**Given exercise**
Could you rewrite everything from "How do I perform: Click the Eliminar button?" down to the end of the entries, changing "Eliminar" to "Borrar" and leaving everything else untouched? Leave the pictures out of your answer.

(Element and text position data)

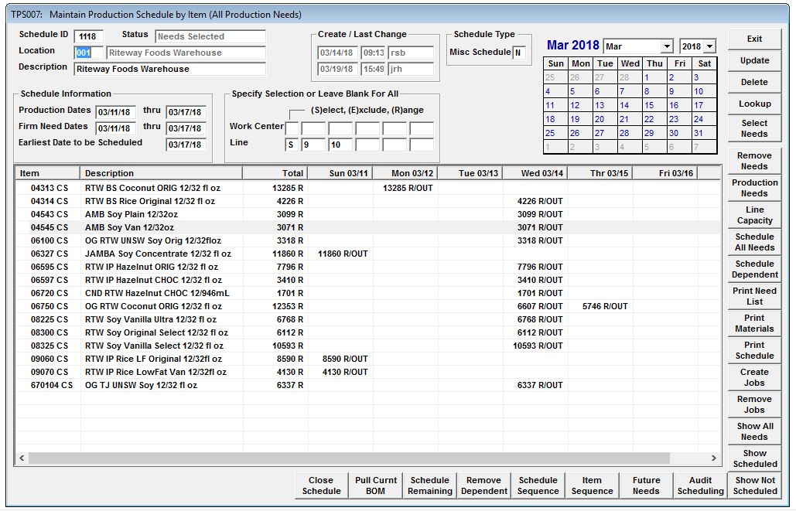
Task: Expand the year dropdown showing 2018
Action: click(x=709, y=47)
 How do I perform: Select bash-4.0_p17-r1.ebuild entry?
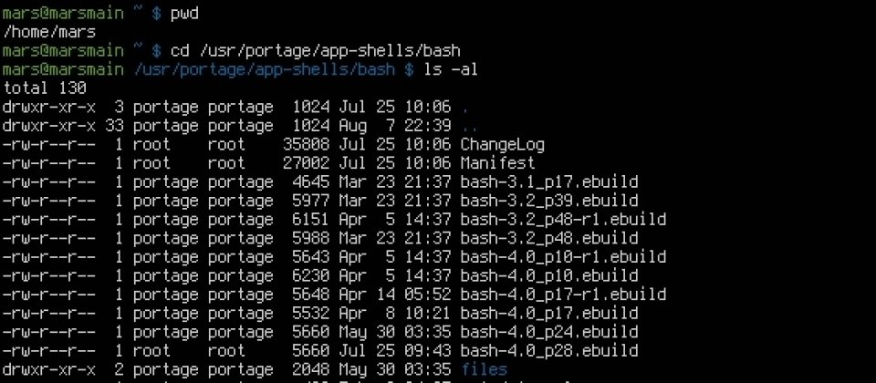563,295
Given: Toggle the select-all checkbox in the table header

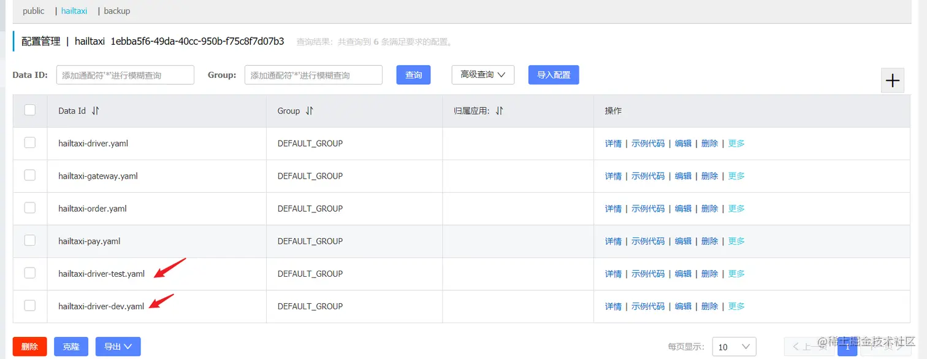Looking at the screenshot, I should [29, 109].
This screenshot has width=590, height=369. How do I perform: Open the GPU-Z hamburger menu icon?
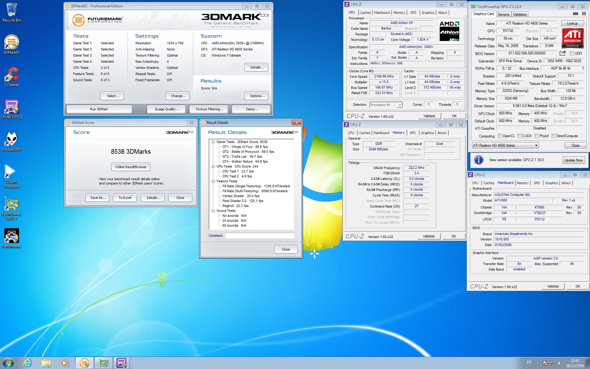(x=584, y=14)
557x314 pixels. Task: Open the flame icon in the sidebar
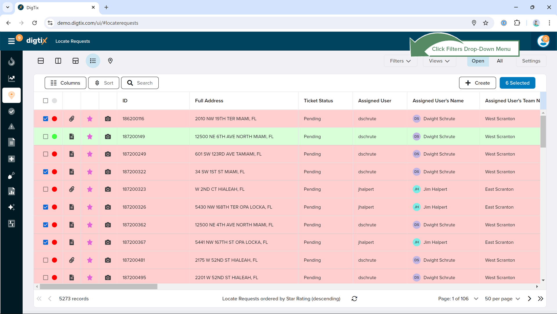coord(11,61)
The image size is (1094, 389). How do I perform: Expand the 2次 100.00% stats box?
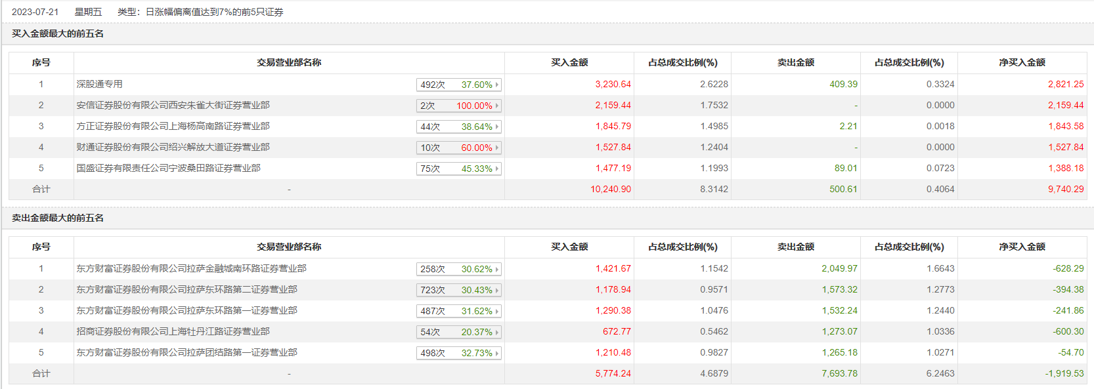point(458,106)
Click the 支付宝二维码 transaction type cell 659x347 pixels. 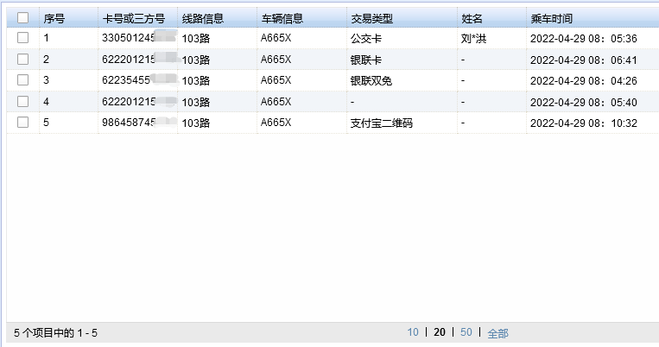[381, 123]
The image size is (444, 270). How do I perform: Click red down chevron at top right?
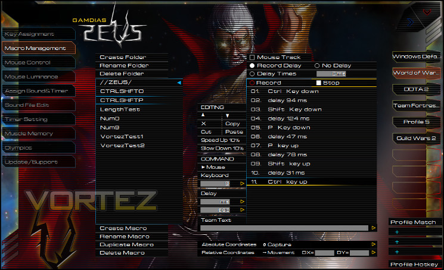click(427, 12)
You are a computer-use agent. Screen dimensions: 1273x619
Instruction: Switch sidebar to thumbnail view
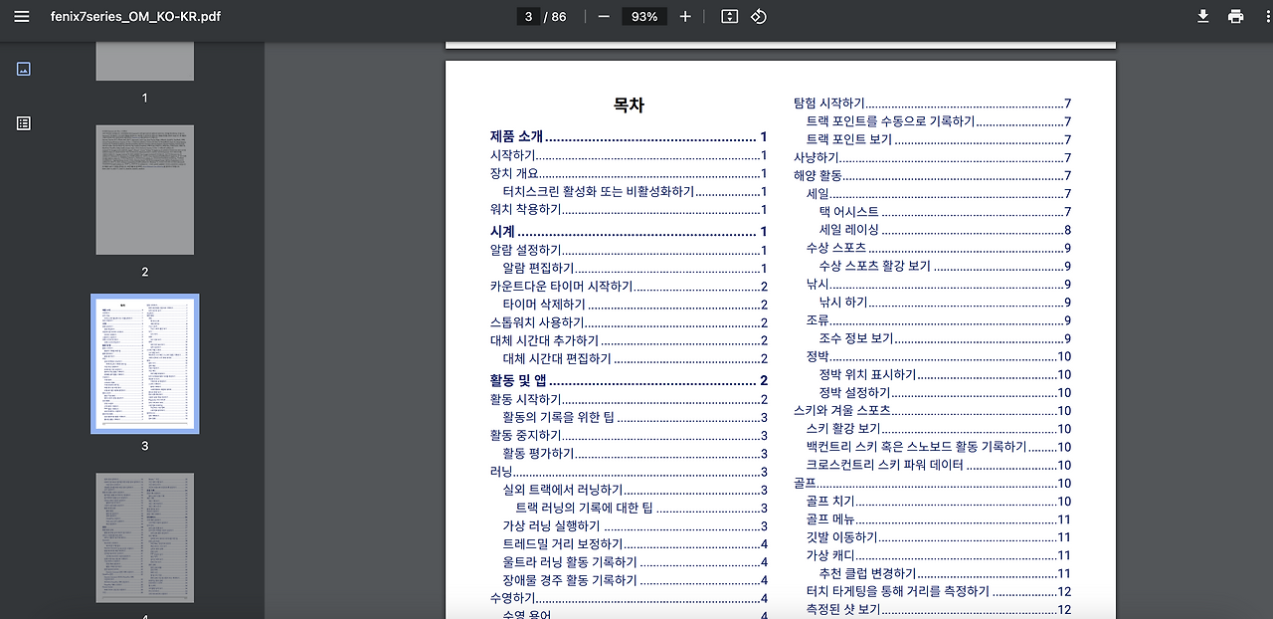tap(23, 69)
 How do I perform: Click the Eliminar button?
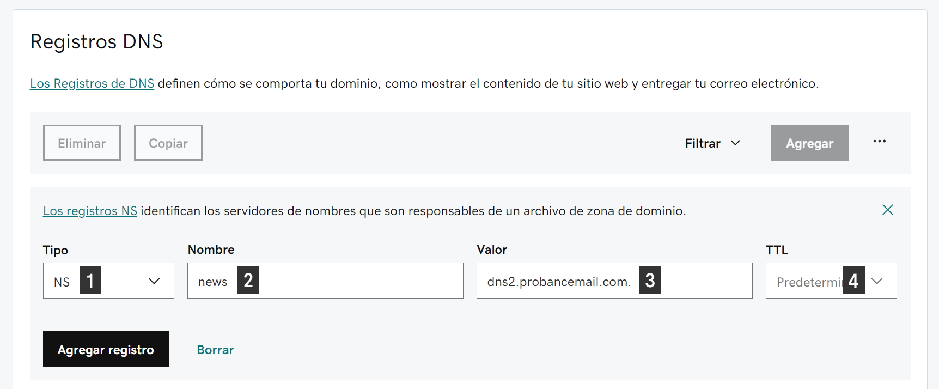click(x=82, y=143)
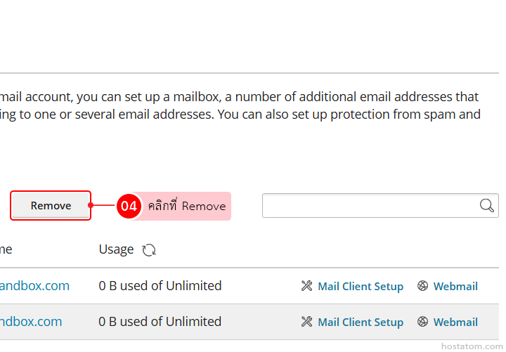
Task: Click the pink "คลิกที่ Remove" annotation label
Action: click(187, 206)
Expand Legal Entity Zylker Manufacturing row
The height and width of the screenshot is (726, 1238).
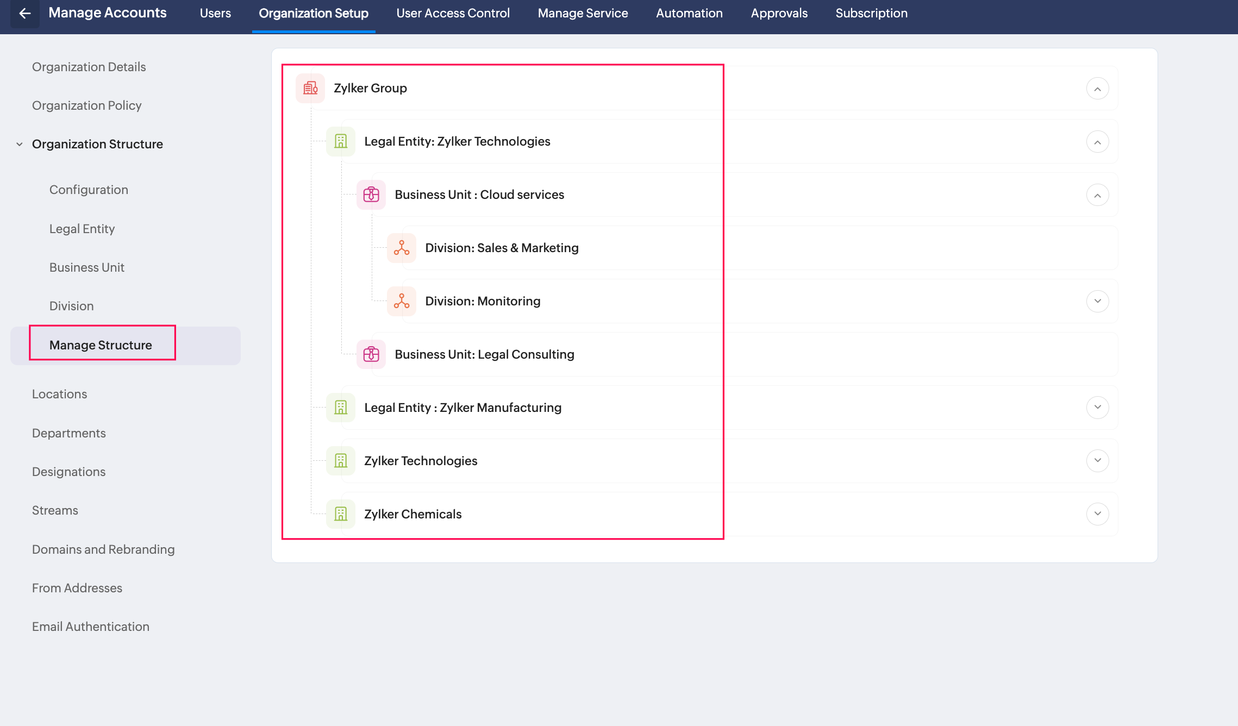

**Solution to the exercise**
 How do I perform: Click the Borrar button?
click(x=82, y=143)
Task: Click the pink "คลิกที่ Remove" annotation label
Action: click(187, 206)
Expand Legal Entity Zylker Manufacturing row
The height and width of the screenshot is (726, 1238).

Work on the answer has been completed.